TURNER — When school started last fall, Corinne Rabon, 12, and Caleb Shuck, 13, didn’t like to read.
“Now I love reading,” Rabon said.
“I like it a lot more,” Shuck said. “I’m understanding it a lot more.”
The seventh-graders attribute the change to their Tripp Middle School literature teacher, Jolene Randall, who they describe as “funny” and “good.”
On Tuesday the Maine Department of Education named Randall one of six semi-finalists for the 2012 Maine Teacher of the Year award.
Randall, 48, of Greene, is a literacy interventionist, helping students whose reading skills are below grade level. Married with three children, she’s taught in the Turner-Leeds-Greene school district for 18 years.
Her students begin the literacy lab unexcited about reading.
“When they enter this classroom they say, ‘I don’t like reading. I never have. That’s why I’m here,’” Randall said. But now: “I don’t think there’s one kid I work with now that would say that.”
The most important part of her job, and how she helps students improve in reading, is putting the right book in their hands to make sure they’re reading something of interest to them, she said.

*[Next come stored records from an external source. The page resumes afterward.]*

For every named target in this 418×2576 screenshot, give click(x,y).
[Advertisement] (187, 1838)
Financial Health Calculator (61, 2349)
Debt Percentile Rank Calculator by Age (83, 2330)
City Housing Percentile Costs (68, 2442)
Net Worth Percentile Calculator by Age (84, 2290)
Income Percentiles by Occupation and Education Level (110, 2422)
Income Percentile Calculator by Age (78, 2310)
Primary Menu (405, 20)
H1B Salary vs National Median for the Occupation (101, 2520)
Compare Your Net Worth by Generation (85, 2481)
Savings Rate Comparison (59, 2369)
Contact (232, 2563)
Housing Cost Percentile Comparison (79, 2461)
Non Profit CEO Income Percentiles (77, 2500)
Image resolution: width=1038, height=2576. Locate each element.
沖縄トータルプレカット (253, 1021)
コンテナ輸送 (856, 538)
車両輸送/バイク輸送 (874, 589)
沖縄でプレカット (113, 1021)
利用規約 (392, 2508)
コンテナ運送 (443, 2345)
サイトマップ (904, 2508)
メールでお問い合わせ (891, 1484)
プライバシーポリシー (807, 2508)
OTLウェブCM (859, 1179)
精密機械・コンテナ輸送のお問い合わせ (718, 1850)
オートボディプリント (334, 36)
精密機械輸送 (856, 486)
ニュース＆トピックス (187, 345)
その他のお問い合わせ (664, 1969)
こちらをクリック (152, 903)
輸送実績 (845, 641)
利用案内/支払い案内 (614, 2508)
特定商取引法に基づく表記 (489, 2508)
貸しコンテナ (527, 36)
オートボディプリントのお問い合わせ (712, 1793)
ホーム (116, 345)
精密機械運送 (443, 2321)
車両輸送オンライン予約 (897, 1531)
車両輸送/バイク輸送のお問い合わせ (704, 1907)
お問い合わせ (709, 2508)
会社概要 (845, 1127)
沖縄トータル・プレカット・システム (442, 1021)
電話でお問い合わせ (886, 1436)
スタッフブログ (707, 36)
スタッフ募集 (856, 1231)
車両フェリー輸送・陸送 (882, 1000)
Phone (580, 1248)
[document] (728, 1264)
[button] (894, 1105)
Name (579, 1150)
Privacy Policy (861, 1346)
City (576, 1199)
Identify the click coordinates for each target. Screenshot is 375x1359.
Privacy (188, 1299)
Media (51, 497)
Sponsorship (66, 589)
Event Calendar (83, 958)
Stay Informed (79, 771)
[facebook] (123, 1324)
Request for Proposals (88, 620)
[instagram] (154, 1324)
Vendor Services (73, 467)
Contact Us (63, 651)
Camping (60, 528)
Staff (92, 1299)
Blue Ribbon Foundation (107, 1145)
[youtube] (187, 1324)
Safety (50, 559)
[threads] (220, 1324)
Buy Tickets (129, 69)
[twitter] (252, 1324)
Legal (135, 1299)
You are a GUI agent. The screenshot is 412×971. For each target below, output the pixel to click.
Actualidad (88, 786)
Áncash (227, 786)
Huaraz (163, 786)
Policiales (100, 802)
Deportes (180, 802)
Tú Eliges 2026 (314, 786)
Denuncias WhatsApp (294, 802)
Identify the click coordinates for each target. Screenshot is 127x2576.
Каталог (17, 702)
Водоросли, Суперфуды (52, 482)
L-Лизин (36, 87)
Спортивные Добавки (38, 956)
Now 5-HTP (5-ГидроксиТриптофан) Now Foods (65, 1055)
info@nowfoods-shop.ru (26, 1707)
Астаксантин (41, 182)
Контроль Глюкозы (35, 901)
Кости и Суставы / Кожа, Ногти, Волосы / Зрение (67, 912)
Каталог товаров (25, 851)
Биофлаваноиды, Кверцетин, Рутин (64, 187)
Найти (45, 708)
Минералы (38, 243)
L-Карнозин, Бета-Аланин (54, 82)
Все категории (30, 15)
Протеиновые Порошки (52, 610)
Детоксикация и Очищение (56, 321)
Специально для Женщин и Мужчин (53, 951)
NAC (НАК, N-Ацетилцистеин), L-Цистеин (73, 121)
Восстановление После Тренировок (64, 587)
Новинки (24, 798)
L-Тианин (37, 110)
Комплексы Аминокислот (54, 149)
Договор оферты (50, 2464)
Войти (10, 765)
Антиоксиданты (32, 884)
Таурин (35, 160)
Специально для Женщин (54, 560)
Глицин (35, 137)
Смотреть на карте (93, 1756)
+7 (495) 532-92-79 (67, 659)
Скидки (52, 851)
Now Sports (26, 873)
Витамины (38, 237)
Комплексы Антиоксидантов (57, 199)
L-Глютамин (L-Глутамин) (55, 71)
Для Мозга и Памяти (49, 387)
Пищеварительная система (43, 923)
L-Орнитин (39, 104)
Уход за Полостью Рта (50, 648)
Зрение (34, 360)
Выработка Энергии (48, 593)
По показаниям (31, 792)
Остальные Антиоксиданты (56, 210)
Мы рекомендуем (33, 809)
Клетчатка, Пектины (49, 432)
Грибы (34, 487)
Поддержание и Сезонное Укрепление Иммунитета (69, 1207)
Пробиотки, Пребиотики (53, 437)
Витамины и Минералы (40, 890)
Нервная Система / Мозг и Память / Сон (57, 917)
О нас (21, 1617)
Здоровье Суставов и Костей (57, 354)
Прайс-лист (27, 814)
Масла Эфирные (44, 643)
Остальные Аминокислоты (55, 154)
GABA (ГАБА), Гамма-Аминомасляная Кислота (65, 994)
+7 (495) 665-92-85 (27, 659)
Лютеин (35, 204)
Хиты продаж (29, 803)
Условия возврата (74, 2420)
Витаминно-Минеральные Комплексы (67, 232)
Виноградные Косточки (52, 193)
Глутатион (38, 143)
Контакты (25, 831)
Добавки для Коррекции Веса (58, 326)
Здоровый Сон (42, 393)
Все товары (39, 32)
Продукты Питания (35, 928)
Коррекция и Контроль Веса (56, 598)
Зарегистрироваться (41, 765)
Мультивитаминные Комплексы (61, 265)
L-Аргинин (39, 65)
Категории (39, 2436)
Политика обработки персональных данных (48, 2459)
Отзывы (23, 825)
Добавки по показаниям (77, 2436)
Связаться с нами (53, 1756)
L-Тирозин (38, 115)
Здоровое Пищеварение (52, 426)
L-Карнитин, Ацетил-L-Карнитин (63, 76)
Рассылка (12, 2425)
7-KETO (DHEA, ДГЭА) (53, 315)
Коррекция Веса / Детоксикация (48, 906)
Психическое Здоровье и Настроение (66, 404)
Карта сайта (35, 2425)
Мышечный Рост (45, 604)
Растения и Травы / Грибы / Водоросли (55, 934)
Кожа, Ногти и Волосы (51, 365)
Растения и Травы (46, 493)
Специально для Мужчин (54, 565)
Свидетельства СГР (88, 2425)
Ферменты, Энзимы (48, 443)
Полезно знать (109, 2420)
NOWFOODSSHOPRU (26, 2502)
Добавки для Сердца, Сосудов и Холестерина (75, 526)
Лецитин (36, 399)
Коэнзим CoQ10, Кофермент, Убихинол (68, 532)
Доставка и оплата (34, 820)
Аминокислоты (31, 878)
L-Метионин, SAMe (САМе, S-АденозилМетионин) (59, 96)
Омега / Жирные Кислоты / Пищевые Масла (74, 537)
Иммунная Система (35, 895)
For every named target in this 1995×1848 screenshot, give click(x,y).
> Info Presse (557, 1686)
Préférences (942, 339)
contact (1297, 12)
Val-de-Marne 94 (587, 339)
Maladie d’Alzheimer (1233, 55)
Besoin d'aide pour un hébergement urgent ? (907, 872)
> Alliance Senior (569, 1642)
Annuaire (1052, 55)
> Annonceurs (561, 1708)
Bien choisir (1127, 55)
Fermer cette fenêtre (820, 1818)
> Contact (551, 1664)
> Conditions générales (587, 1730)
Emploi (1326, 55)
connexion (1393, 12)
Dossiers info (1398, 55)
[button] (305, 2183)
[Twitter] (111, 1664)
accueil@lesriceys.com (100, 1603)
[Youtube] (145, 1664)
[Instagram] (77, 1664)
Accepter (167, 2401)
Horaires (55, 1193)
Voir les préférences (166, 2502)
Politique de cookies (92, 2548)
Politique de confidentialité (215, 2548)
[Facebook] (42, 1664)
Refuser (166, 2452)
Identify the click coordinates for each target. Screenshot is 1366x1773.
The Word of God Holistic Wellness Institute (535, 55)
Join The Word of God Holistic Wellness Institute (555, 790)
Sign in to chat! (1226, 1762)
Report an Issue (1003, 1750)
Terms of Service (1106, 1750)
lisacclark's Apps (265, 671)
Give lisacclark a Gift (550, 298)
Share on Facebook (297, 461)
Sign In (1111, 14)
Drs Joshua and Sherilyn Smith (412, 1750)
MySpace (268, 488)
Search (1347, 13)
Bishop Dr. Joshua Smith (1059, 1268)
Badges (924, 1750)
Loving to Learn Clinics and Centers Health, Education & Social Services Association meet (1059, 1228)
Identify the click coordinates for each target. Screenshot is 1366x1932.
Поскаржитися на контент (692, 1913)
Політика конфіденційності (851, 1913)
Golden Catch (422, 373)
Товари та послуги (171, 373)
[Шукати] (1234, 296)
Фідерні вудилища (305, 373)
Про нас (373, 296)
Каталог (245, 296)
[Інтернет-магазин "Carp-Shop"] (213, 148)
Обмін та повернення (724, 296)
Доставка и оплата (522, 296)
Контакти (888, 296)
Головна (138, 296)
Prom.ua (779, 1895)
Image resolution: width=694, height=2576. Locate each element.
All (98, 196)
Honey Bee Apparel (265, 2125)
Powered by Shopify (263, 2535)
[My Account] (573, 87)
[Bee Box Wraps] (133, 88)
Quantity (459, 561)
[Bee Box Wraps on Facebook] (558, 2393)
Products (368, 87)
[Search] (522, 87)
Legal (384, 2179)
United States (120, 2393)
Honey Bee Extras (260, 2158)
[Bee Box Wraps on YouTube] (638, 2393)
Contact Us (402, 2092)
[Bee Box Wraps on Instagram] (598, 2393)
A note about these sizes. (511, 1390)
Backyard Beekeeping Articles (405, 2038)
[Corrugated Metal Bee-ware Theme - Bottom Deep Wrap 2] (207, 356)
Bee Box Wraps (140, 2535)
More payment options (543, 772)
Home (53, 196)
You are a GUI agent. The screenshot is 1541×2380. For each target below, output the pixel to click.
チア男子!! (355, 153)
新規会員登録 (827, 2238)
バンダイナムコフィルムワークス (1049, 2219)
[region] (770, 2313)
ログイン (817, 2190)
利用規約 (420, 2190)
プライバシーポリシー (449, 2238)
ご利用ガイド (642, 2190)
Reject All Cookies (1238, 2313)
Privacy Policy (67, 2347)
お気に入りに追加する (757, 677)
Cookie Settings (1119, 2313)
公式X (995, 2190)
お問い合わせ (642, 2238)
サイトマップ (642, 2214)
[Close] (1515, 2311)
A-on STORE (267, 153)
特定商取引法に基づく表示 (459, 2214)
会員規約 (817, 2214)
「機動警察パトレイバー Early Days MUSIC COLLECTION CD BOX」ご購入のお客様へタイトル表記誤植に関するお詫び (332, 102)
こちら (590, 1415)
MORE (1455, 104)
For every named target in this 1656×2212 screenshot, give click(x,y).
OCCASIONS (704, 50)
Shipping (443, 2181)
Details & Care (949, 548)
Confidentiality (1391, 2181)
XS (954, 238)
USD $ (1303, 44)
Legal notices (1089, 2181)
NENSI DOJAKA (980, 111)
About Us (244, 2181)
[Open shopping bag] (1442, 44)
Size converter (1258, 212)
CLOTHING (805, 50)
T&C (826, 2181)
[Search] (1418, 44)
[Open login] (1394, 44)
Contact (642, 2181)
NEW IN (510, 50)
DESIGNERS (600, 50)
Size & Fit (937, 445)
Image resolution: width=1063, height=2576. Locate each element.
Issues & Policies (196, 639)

Shuck likes mystery, adventure and outdoors books. “Once I got in here, I wandered on different books. I realized what I liked more,” he said. He’s read “Theodore Boone, Kid Lawyer” by John Grisham and “Hatchet,” about “a guy who survives in wilderness and helps find this lost girl.”
Rabon likes fiction. “One of my favorite books is ‘The Child Called It.’ Another is ‘Stranded.’ Now I’m reading ‘Dream of Night,’ about a damaged girl and an abused horse.”
Randall said she helps students figure out what books they like by taking time to build relationships with them. “That’s key to all teaching: build those relationships and know who you’re working with. Then I try to help them understand who they are.”
When students’ reading test scores rise to grade level, they’re dismissed from her class.
The best part of her job, she said, “is watching striving readers become natural readers. I know that’s going to lead to success. Success means they’re going to have choices.”
Her fifth year at Tripp Middle, Randall said the school is a wonderful place to be. “I love what I do and I love being here.” Students are respectful and polite; colleagues are supportive. “Everyone makes it easy to do a good job here.” Becoming a semi-finalist is not about her, she said, “it’s about this school.”
In the nominating letter, two teachers and Principal Gail Marine wrote that Randall constantly works to know her students and creates learning experiences to help them. She has an infectious laugh, and steps into her job with a “tool belt of strategies.”
Her work is evident as students begin to enjoy reading and improve fluency and comprehension. That will help them not only get better test scores, but a better college career, a better work career and better quality of life. “How do we measure these?” the letter asked.
The other five semi-finalists are Tim Eisenhart of Westbrook High School; Paige Fournier of Lyman Moore Middle in Portland; Alana Margeson of Caribou High School; Meghan Schall of George Weatherbee School in Hampden; and Ingrid Stressenger of Pond Cove Elementary in Cape Elizabeth.
All six will undergo a selection process that will include a school visit, a professional portfolio review and an oral presentation before three finalists are chosen. The winning teacher will be announced in September.